Binding patterns of vanadium to transferrin in healthy human serum studied with HPLC/high resolution ICP-MS.

Vanadium (V) is an essential metal for mammals. It has different valence states. In blood, V is bound to transferrin (Tf), a glycoprotein that has two metal-binding sites (C-lobe site and N-lobe site). In the present study, the binding patterns of V to serum Tf were analyzed by combined on-line HPLC and high-resolution ICP-MS (HPLC/HR-ICP-MS). The levels of (51)V, (56)Fe and (32)S, which are interfered with polyatomic ions such as (35)Cl(16)O(+), (38)Ar(13)C(+) and (37)Cl(14)N(+), (40)Ar(16)O(+) and (40)Ca(16)O(+), and (16)O(2)(+), respectively, when using quadrupole ICP-MS, could be monitored simultaneously by HR-ICP-MS at a resolution of m/[capital Delta]m= 4000. Sample (a 1 ml portion of serum from a healthy person or 2 mg of human serum Tf (hTf)) was directly subjected to HPLC equipped with an anion-exchange column. V in human serum without any in vitro V spike was detected as V(C)-Tf (V bound to C-lobe site of Tf) and metal(2)-Tf.
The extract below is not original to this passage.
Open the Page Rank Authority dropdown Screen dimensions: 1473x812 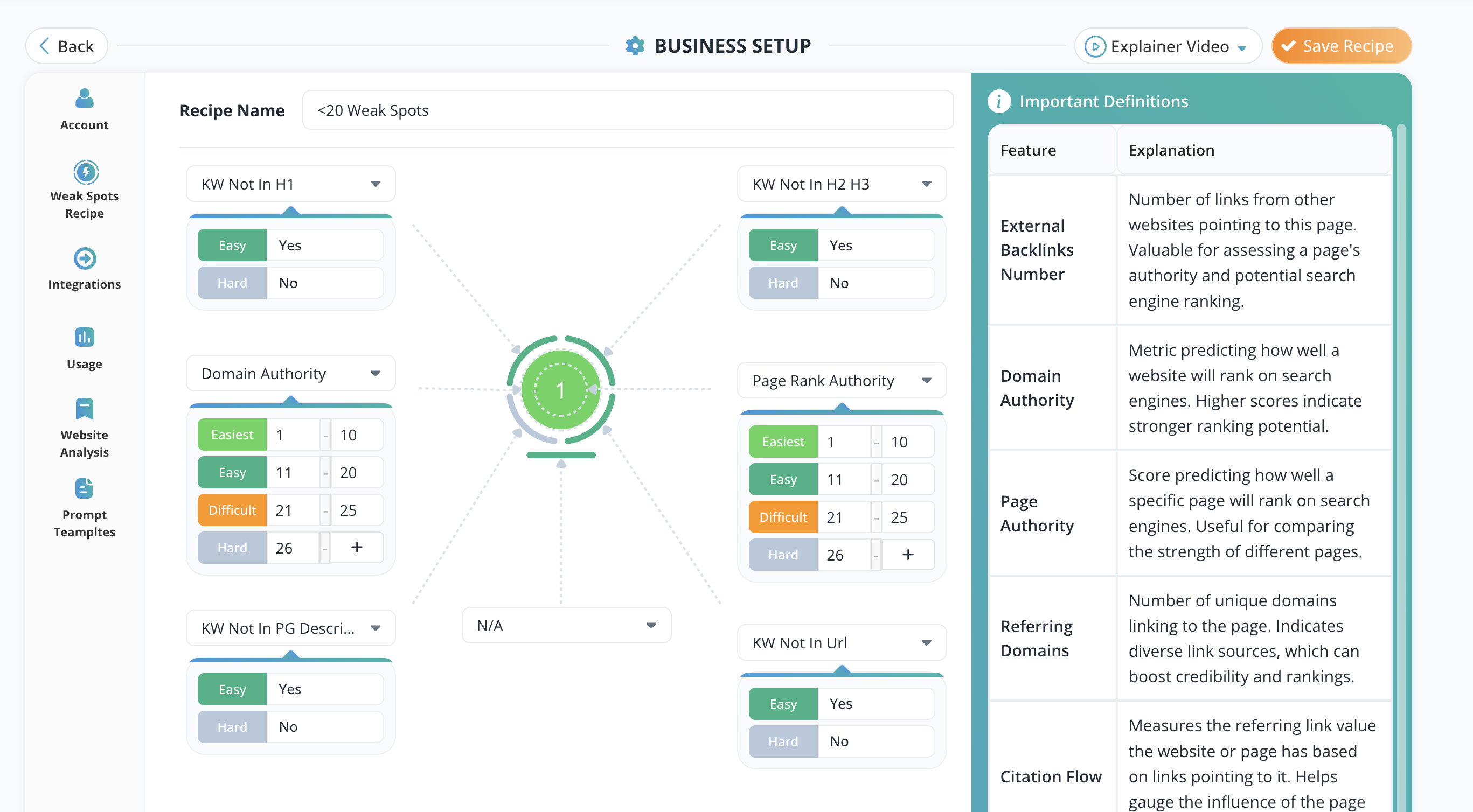[x=842, y=381]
Since V(iii) was most favorable in terms of the binding to hTf in the presence of bicarbonate and V bound to the C-lobe site of hTf was detected only in the case of V(iii) among the three valence states of V, it was suggested that a part, at least, of V in the V(C)-Tf in healthy human serum may be present as V(iii), in addition to the generally accepted V(iv).